This protocol addresses acute upper gastrointestinal bleeding from variceal haemorrhage in patients with cirrhosis and portal hypertension — specifically the situation where the initial treatment approach has not achieved haemostasis.
Acute variceal haemorrhage must be suspected in any cirrhotic patient presenting with upper acute GI bleeding, and rescue management is required when the first line of care does not control it.
Initial management of acute variceal haemorrhage includes volume replacement, vasoactive drug therapy (terlipressin, somatostatin, or octreotide), antibiotic prophylaxis, pre-endoscopy erythromycin, and endoscopic variceal band ligation within the first 12 hours.
This rescue protocol is indicated when those measures fail to achieve their primary goals: control of bleeding and haemoglobin maintained within the target range.
Acute variceal haemorrhage (AVH) must be suspected in any cirrhotic patient presenting with upper acute GI bleeding and treatment should be started as soon as bleeding is clinically confirmed, regardless the lack of confirmation by upper endoscopy.

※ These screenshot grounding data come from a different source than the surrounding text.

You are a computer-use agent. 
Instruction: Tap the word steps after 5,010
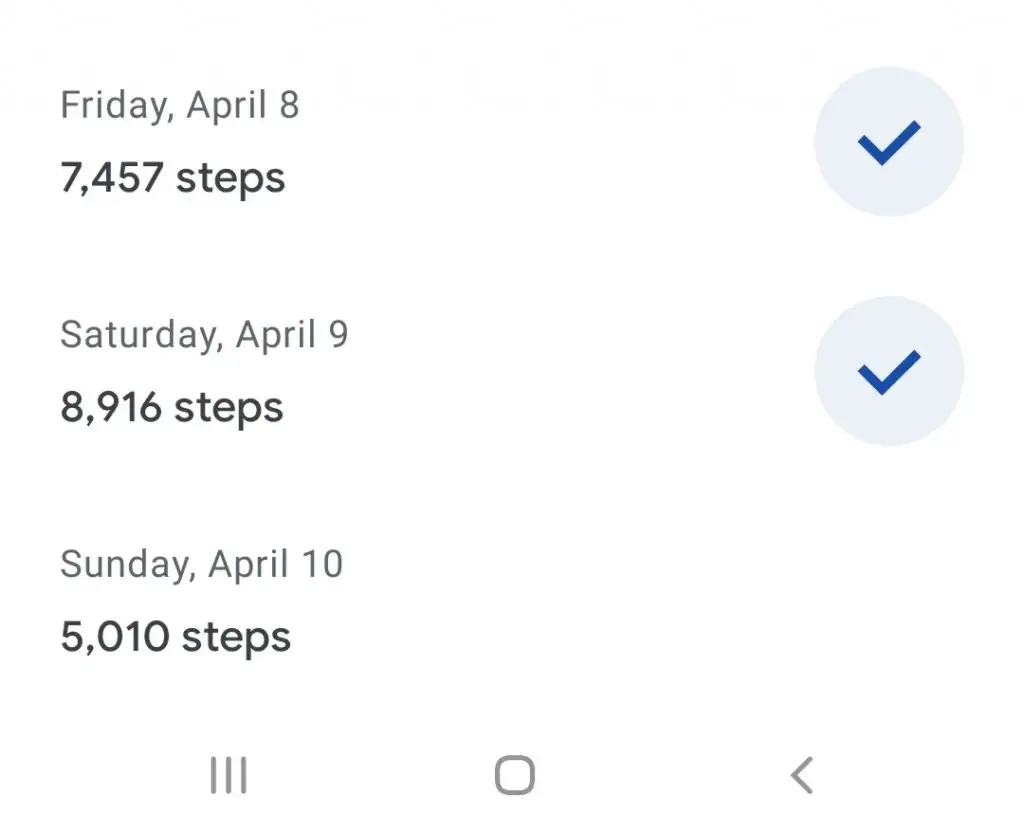pos(236,639)
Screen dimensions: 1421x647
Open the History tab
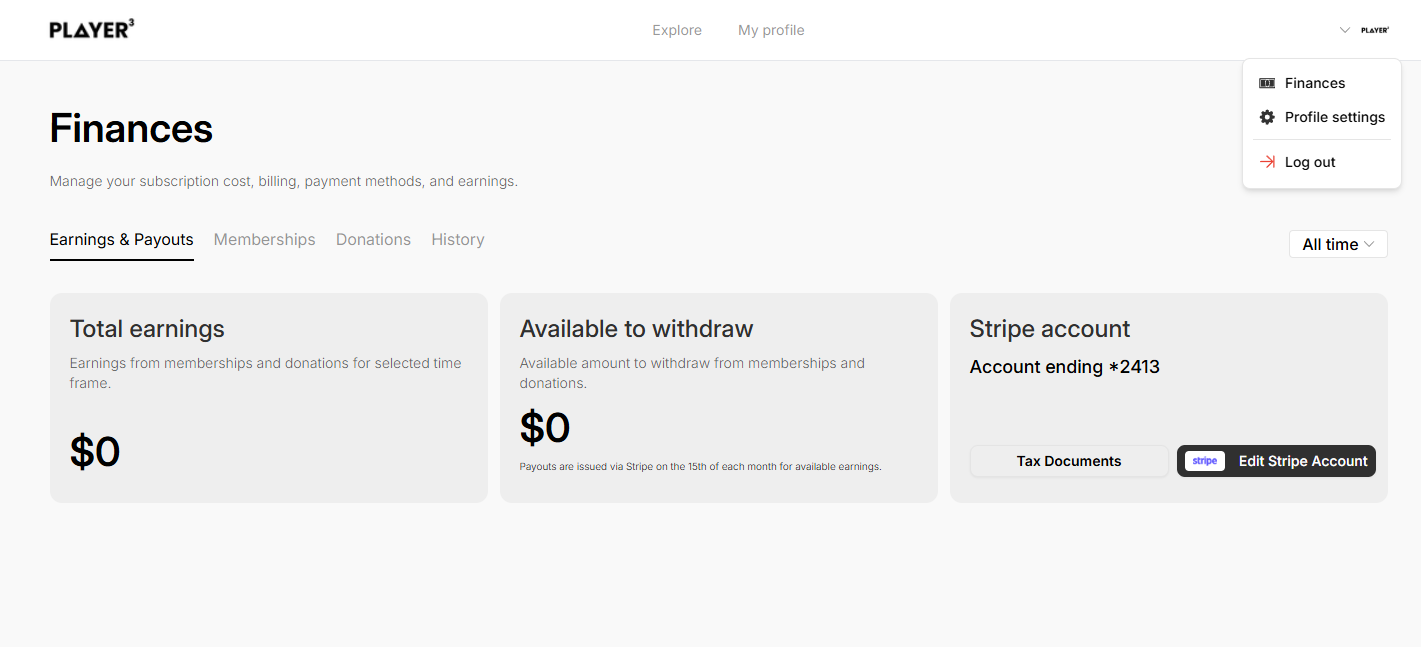tap(458, 240)
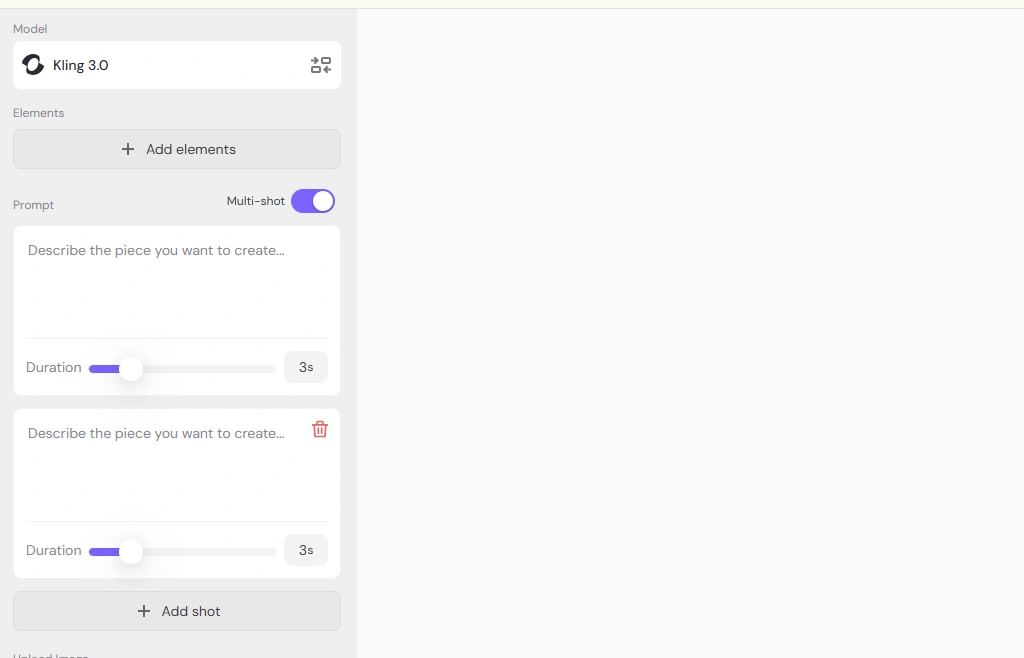Click the Kling logo icon
The image size is (1024, 658).
point(33,65)
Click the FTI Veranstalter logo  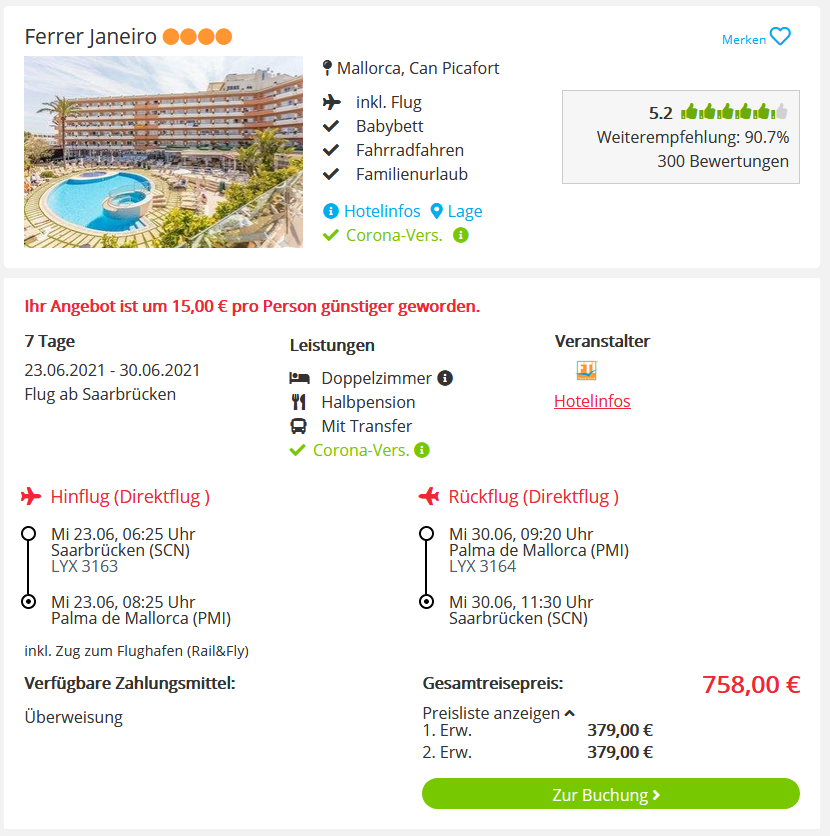pos(587,370)
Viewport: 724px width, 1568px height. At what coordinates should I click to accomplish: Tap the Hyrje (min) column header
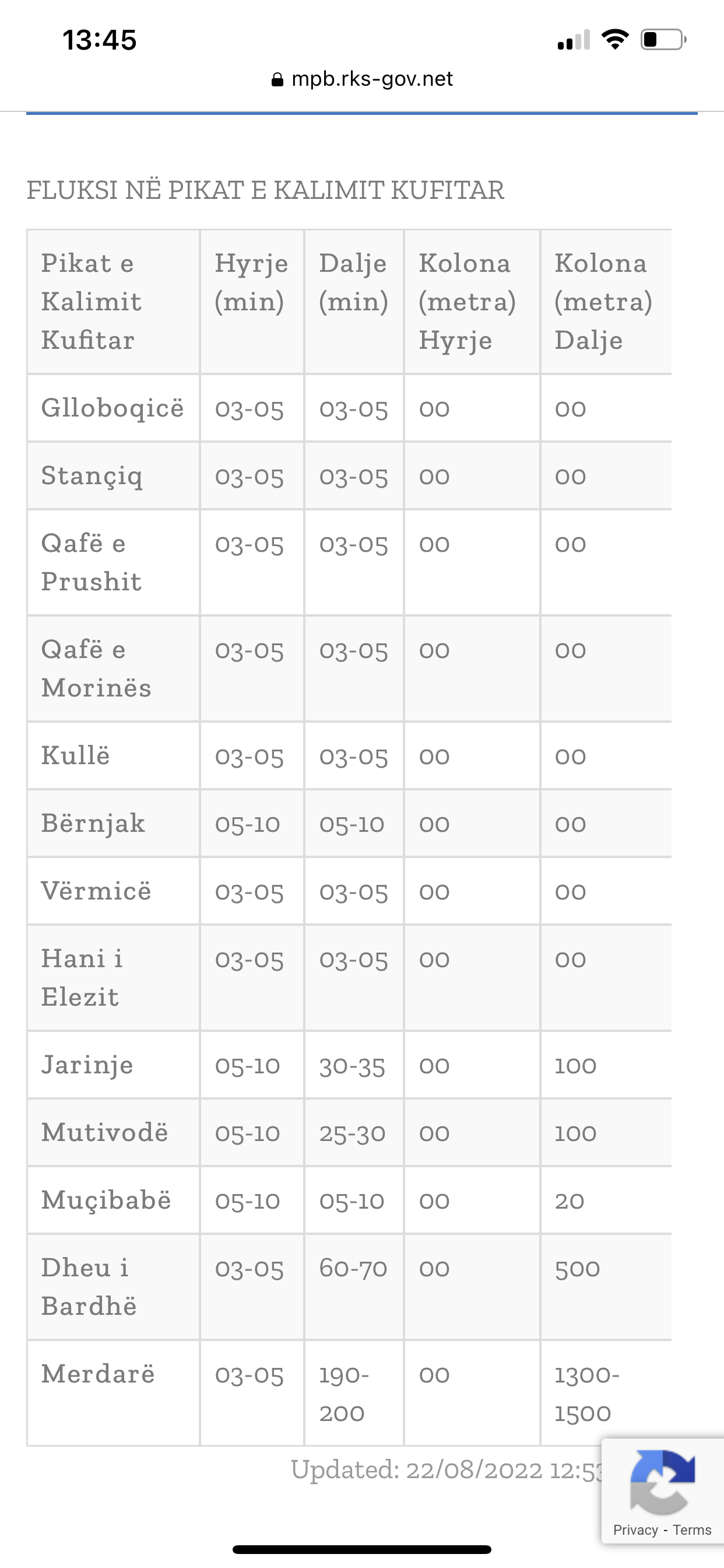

TIPS should be used as the rescue therapy of choice in such cases (I;1).
Balloon tamponade should be used in case of uncontrolled bleeding, but with pre-requisite of expertise and as a temporary "bridge" until definitive treatment can be instituted and for a maximum of 24 h (III;1). Removable, covered and self-expanding oesophageal stents can be used as alternative to balloon tamponade (I;2).